Outro fator importante é a motivação para aprender. Boruchovitch (1994) aponta que o sucesso acadêmico e o profissional não dependem apenas da inteligência já que a motivação para aprender está associada ao bom desempenho acadêmico. Motivação é definida etimologicamente como “ação de pôr em movimento” (Bzuneck, 2004, p. 9) sendo sua origem da palavra latina movere que significa mover, condição do organismo que influencia a direção do comportamento, o impulso interno que leva uma ação (Ferreira, 2008). De acordo com o dicionário Houaiss, motivar é “dar motivo a; causar, provocar; prender atenção de; interessar; apresentar como motivo ou causa de; alegar; ser motivação para; estimular, impulsionar” (Houaiss; Villar; Franco, 2012 p.533). Motivação para aprender, por sua vez, diz respeito às ações direcionadas ao aprendizado.
As teorias da motivação para aprendizagem, em geral, focaram em metas e objetivos a serem alcançados (Deci & Ryan, 2000). Deci e Ryan (2000a, 2000b) argumentam que a motivação para aprender pode ser estudada a partir de uma abordagem mais ampla. Neste artigo, será utilizada como arcabouço teórico a teoria da autodeterminação, elaborada no ano de 1981 por Richard M. Ryan e Edward L. Deci. Essa Teoria sugere que, para além das metas, devem-se considerar as necessidades dos estudantes. Deci e Ryan (2000) apontam que há necessidades psicológicas e de bem-estar que irão potencializar as metas e que vão influenciar os processos regulatórios usados para se atingi-las. Os autores apontam três tipos de necessidades psicológicas, são elas: a de competência, pertencimento e autonomia. A competência refere-se ao grau de efetividade para se engajar e fazer atividades; o pertencimento é definido como as conexões que o sujeito faz com a comunidade em que convive e; a autonomia é o grau pelo qual o indivíduo percebe a si próprio como responsável pelo seu comportamento (Deci & Ryan, 2002).
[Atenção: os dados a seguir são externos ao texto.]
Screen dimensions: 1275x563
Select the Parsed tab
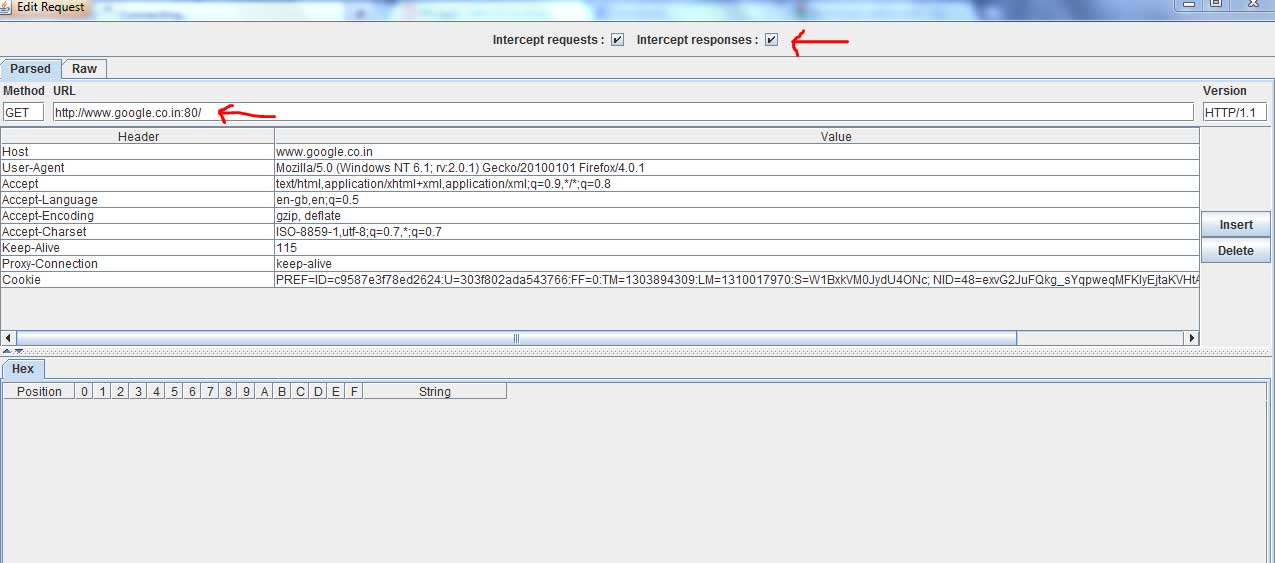[x=30, y=69]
Assim, a base inicial da teoria da autodeterminação (Deci & Ryan, 1985; 2000; Ryan & Deci, 2000a; 2000b) é a concepção do ser humano como organismo vivo, orientado para o crescimento, desenvolvimento do self e integração com as estruturas sociais. O comportamento, para ser considerado autodeterminado, necessita, então, ser autônomo, autorregulado, ser expressão de um empoderamento psicológico e resultar em autorrealização (Wehmeyer, 1999).
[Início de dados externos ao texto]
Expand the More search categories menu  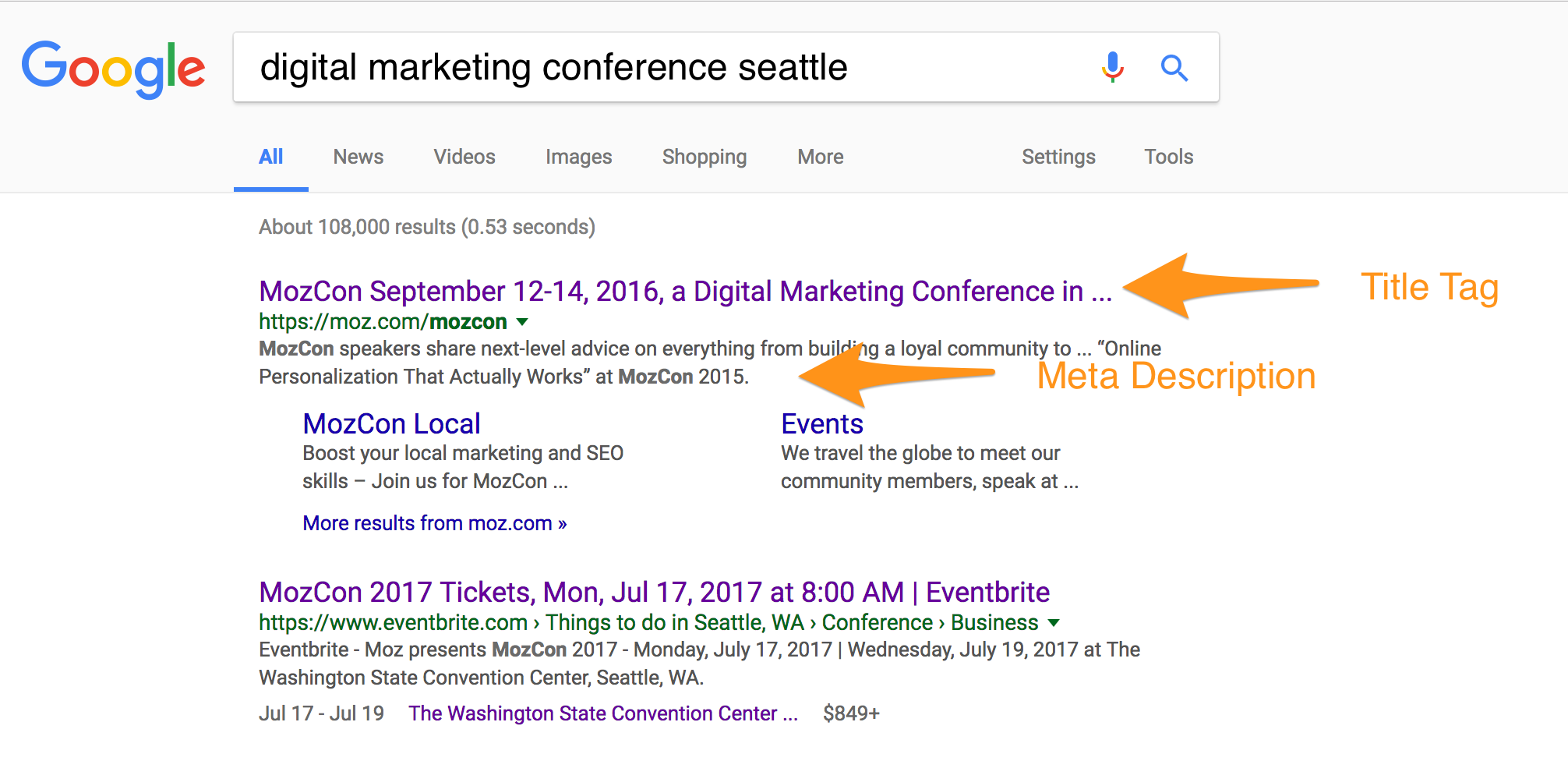820,157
A teoria da autodeterminação diferencia dois tipos de motivação: a intrínseca e a extrínseca. A motivação intrínseca é definida como o comportamento motivado pela atividade em si, pela simples satisfação ou prazer de realizá-la, e a motivação extrínseca, como a realização de atividades como meio instrumental para alcançar eventos externos desejáveis ou escapar de outros indesejáveis. A teoria da autodeterminação estabelece os níveis motivacionais como um continuum, caracterizado por níveis de autodeterminação. Desse modo, os comportamentos motivacionais podem ser compreendidos entre o nível baixo de autodeterminação (desmotivação) e o nível alto (motivação extrínseca e intrínseca). Esse continuum de autodeterminação (Reeve et al., 2004) apresenta seis estilos de motivação. Inicia-se com desmotivação, caracterizada pela ausência da motivação intrínseca e extrínseca, intenção, autodeterminação, pensamento proativo e aspiração em relação ao comportamento-alvo, seguido pela motivação extrínseca, com diferentes tipos de regulação (integrada, identificada, introjetada e externa) e, finalmente, culmina com a motivação intrínseca, sendo o nível mais autodeterminado e autônomo.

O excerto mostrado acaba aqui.